Adug Melbourne Meeting, Monday 16 March 2026

Hi,

Sorry for the late notification.

This month John McDonald will be making a presentation.

Meeting location: Melbourne Men’s Shed under Federation Square
And on Zoom.

Meeting time 6:00 pm for 6:15 start with questions and discussion, followed by the presentation at 6:30, Melbourne time (AEST).

Zoom links here just before the meeting.

John is going to be talking about Unicode.
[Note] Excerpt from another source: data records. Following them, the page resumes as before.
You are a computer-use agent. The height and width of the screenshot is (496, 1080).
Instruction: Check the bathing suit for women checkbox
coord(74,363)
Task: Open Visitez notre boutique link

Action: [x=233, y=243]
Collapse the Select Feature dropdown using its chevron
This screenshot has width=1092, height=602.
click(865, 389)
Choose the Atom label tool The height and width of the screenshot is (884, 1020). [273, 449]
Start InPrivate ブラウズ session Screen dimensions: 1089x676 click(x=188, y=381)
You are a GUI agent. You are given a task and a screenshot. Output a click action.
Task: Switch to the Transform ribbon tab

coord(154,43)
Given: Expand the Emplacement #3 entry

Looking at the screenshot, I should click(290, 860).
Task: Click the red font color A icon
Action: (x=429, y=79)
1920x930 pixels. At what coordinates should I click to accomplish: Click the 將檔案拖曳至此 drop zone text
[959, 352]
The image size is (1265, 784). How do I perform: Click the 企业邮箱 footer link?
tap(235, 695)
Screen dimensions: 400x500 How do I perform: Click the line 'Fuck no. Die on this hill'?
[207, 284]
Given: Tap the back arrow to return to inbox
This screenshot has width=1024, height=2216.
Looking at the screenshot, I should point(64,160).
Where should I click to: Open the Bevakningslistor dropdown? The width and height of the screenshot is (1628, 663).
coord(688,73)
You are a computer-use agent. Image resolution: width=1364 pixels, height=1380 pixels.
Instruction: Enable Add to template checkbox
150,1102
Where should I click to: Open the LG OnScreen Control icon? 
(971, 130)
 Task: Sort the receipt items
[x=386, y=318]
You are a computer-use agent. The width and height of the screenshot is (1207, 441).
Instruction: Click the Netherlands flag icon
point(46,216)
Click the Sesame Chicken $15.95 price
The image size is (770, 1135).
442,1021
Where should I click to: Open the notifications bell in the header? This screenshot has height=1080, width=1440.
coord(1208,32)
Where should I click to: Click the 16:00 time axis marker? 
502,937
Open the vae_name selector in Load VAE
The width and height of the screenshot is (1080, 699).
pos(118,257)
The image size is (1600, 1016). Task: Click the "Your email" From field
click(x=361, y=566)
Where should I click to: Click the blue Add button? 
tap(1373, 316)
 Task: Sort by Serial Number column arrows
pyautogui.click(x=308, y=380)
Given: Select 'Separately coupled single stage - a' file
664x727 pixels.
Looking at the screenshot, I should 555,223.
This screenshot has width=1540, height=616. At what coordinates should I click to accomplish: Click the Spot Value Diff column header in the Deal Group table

I think we all have had some experiences both good and bad with Unicode and its various encodings. So that should be interesting.

1 Like

Sorry I’m going to miss it. I hope it makes its way to YouTube soon. :wink:

1 Like

Topic: ADUG Melbourne March Meeting
Time: Mar 16, 2026 06:00 PM Canberra, Melbourne, Sydney
Join Zoom Meeting

Meeting ID: 826 5380 7391
Passcode: 862420


One tap mobile
+61871501149,82653807391#,*862420# Australia
+61280156011,82653807391#,*862420# Australia

Join instructions

John made a good presentation on Unicode last night.

He had some issues with the built in Delphi UTF-8 stream reading functions which causes an exception when invalid UTF-8 is read in.

And wound up getting deep into how Unicode is encoded.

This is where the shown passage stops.